Beyond quantitative representations, qualitative information can be a site of harm for tribes and their members. Post-contact, the United States waged a persistent war of misinformation regarding tribal nations, including the erasure of tribal written language and agricultural practices in service of a narrative of uncivilized "savages". In addition to misrepresentation, the undesired disclosure of information can harm tribes, such as traditional ecological knowledge that is disclosed in Freedom of Information Act requests during federal agency review processes. In a landmark case for the Havasupai Tribe, they successfully sued over the use of Indigenous blood samples for reasons beyond the original collection, on the grounds that it violated their cultural property and creation stories.
Drawing on the ideas above, IDSov encompasses a set of frameworks (defined in different ways by different groups, from the Māori to Native American coalitions) for placing control over data in the hands of tribes and indigenous people. A catalyst in the development of this field has been the UN Declaration of Rights of Indigenous Peoples, which includes the right to "maintain, control, protect and develop their cultural heritage, traditional knowledge and traditional cultural expressions," alongside other cultural protections. IDSov asks that we look at how data can construct group identities and hierarchies of power, pushing us to recognize that data collection (whether it's a census, medical testing, or something else) is an inherently political activity, rather than a neutral one. Maggie Walter's "data of disregard" phrasing captures this perfectly, as she looks at the ways that selective data collection and representation can be used to pathologize communities (e.g. impoverished, low life expectancy, prone to substance abuse), echoing our earlier discussion of deficit framing.
What's particularly encouraging here is the work that tribes are doing to assert their sovereignty in this space. A recent survey indicated that nearly 50 tribes have incorporated data sovereignty principles into their tribal codes, many within the last decade. These questions are being raised in other communities, too, which seek to take control of data gathering and the corresponding narratives. Organizations like the Tubman Center are building out data projects around community health, and the Black Brilliance Project compiled a 1000 page report in support of participatory budgeting and other community well-being initiatives.
If we return to large language models, we can see the same debates around the political nature of data and representation, but with an even more nebulous operator ("the algorithm"). As someone who works on tools for data processing, this is of particular interest and concern for me. Ensuring that automated systems don't replicate the "data of disregard" is a tall order, and it's not clear how best to establish guardrails that can respect pluralistic notions of data sovereignty in monolithic foundation models (the underlying components that power LLMs like GPT and Bard). Simple solutions like ignoring all potential sources of Indigenous data create a different kind of inequity, perpetuating a kind of digital erasure that mirrors the "vanishing Indian" in a different form. What's clear is that we don't have the answers today, and tribes must be part of finding the way forward.

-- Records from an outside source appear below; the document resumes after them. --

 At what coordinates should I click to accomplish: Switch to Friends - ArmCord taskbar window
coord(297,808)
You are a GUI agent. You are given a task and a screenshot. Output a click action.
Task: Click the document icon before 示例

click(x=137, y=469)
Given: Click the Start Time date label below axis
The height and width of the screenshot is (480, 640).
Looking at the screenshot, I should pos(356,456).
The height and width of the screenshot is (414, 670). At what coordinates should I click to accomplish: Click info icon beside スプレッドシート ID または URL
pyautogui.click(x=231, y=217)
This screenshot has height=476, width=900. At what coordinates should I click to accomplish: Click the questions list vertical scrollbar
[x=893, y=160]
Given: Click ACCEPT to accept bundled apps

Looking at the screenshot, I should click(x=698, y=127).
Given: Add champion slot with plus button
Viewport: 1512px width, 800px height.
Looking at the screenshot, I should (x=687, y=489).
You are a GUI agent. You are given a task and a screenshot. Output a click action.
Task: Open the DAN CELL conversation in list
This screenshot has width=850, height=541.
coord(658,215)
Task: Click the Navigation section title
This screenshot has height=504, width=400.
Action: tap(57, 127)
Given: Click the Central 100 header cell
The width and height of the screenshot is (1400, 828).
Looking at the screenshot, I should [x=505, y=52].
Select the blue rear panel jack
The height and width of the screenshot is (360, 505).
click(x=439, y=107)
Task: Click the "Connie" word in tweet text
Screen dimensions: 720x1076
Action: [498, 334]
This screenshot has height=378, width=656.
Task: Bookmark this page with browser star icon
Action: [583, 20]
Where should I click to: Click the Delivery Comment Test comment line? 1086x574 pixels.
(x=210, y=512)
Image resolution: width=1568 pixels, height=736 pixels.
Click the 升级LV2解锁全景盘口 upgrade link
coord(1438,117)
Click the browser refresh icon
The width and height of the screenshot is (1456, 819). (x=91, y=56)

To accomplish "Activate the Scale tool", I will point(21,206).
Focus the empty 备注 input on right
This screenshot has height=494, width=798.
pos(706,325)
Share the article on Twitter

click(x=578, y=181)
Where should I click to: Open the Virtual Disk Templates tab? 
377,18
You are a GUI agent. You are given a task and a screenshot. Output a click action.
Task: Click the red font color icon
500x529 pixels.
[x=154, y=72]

Here are this week's invitations:
Personal: When you read demographic statistics like the census, what stories are you telling yourself? Where might you find other perspectives?
Communal: How can we create resources for more community-led data projects, and support these in a way that preserve agency (by avoiding coercive grant restrictions, etc.)?
Solidarity: Support the Seattle Indian Health Board and their work to "decoloniz[e] data by identifying the resiliencies and gaps in our communities and using techniques rooted in Indigenous knowledge to address them."